Marso and colleagues reported in the New England Journal of Medicine in 2016 that the primary major adverse cardiovascular event composite occurred in 6.6% of the semaglutide group versus 8.9% of placebo among 3,297 adults with type 2 diabetes at high cardiovascular risk (hazard ratio 0.74; 95% CI, 0.58 to 0.95). The authors also flagged a numerically higher rate of retinopathy complications in the semaglutide arm as warranting further study.
How does oral semaglutide differ from the injectable form in the research literature?
The oral form studied in the PIONEER program was co-formulated with the permeation enhancer SNAC to enable gastric absorption of the peptide. PIONEER 6, published by Husain and colleagues in 2019, was the cardiovascular-outcome trial that established the safety basis supporting authorization of the first orally administered GLP-1 receptor agonist.

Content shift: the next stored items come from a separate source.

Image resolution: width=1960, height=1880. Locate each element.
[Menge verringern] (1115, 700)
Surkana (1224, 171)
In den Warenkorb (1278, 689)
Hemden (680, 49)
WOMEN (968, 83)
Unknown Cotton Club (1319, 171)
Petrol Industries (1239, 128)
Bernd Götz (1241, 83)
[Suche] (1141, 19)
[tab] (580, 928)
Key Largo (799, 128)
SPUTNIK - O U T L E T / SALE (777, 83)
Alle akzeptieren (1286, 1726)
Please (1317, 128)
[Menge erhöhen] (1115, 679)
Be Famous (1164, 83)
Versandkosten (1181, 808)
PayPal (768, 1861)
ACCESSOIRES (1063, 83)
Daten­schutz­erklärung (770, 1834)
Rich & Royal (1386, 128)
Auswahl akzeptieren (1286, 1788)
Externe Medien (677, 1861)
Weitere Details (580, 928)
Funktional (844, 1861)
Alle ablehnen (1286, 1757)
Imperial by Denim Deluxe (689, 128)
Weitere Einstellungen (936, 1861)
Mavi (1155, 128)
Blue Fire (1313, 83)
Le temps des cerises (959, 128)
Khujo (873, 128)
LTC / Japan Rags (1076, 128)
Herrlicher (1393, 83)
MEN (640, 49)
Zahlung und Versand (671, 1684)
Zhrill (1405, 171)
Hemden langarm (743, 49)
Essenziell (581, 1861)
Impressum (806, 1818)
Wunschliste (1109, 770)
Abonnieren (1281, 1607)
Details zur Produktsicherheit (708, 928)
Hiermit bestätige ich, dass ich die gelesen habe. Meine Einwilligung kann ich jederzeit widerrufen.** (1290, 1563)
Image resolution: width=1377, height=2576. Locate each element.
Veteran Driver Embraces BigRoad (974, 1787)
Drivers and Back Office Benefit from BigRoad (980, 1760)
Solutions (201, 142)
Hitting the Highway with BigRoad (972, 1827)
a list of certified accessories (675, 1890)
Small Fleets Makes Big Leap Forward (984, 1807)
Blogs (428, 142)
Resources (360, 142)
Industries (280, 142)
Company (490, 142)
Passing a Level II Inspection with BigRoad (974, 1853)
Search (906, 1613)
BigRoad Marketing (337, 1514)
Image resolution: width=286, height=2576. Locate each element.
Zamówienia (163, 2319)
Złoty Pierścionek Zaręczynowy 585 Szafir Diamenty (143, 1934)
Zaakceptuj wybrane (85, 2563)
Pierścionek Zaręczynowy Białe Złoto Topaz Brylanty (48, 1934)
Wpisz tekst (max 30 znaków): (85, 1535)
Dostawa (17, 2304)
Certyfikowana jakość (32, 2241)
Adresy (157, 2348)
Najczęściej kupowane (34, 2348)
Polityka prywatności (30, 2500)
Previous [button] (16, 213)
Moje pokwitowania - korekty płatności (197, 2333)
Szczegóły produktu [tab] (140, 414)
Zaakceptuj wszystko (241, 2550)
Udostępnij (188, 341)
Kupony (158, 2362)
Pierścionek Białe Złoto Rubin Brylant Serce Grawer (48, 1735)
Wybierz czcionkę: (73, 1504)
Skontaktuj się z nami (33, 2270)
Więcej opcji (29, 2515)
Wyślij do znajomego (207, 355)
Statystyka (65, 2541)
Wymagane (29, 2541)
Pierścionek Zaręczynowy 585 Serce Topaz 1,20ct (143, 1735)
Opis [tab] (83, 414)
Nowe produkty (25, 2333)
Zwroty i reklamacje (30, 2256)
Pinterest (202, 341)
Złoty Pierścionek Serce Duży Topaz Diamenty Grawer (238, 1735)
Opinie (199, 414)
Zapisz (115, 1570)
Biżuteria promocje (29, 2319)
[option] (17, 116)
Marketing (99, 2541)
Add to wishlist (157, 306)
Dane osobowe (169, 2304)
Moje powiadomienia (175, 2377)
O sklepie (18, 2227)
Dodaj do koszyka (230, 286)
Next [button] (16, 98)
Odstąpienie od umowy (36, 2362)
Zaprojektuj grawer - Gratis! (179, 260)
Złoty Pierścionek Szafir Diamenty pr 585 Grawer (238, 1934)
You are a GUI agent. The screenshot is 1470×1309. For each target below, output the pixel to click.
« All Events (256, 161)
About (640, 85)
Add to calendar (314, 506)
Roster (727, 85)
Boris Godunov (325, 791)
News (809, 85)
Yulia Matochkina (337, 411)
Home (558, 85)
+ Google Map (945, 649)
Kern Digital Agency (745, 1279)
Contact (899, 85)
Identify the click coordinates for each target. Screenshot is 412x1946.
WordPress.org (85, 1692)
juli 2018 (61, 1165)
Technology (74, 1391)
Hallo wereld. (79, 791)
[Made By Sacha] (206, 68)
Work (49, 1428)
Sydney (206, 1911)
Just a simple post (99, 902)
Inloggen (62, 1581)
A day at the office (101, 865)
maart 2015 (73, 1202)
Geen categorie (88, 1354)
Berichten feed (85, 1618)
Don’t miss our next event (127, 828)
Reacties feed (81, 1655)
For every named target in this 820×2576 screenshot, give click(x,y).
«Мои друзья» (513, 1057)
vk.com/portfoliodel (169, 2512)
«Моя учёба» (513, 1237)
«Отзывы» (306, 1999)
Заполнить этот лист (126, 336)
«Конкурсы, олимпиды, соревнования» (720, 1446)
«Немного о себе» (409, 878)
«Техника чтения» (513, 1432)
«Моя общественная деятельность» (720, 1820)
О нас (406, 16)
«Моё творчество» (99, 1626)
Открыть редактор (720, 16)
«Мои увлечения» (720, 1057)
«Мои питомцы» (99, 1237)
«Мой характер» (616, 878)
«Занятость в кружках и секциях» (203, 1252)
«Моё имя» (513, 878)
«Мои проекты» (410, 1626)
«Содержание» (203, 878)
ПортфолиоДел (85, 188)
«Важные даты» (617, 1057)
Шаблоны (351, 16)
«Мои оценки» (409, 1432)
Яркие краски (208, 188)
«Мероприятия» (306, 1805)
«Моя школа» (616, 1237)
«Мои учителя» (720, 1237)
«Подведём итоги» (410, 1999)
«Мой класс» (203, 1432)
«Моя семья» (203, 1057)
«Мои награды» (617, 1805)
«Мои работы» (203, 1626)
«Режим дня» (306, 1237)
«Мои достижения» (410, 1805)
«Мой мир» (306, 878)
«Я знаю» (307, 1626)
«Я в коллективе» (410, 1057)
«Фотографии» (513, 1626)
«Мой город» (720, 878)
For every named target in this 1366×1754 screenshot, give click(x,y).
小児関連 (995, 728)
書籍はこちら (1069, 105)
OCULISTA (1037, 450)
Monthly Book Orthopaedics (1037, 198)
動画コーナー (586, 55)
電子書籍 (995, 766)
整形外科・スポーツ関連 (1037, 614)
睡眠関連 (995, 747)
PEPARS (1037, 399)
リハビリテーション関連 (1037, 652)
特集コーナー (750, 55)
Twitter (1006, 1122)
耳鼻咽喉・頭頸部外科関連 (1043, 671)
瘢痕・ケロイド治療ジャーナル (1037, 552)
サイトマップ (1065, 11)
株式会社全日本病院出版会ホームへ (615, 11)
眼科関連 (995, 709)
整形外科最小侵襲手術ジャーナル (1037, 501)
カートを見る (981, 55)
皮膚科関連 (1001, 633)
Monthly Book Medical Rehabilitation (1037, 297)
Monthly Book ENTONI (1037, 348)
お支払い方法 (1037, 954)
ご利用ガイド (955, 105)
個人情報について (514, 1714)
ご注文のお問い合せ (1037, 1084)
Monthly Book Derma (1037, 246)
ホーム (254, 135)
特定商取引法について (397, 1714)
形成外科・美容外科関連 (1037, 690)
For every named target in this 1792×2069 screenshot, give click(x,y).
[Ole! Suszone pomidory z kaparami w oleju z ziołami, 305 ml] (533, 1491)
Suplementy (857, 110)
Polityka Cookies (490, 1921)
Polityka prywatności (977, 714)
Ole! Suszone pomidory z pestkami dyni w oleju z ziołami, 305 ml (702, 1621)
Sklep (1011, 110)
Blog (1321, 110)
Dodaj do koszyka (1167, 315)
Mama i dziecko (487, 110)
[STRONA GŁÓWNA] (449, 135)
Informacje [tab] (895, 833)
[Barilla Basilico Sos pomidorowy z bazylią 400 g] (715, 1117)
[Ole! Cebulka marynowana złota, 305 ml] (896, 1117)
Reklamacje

What population did the SELECT trial study that earlier trials did not?
SELECT, reported by Lincoff and colleagues in the New England Journal of Medicine in 2023, enrolled 17,604 participants with established cardiovascular disease and overweight or obesity but without diabetes. This population was not represented in the earlier SUSTAIN-6 or PIONEER 6 cardiovascular-outcome trials, extending the evidence base to a non-diabetic group.
Has semaglutide been studied in metabolic liver disease?
Newsome and colleagues reported a phase 2, randomized, double-blind, placebo-controlled trial in biopsy-confirmed non-alcoholic steatohepatitis in the New England Journal of Medicine in 2021. That study is frequently cited as the design precedent for the larger phase 3 hepatology program that followed.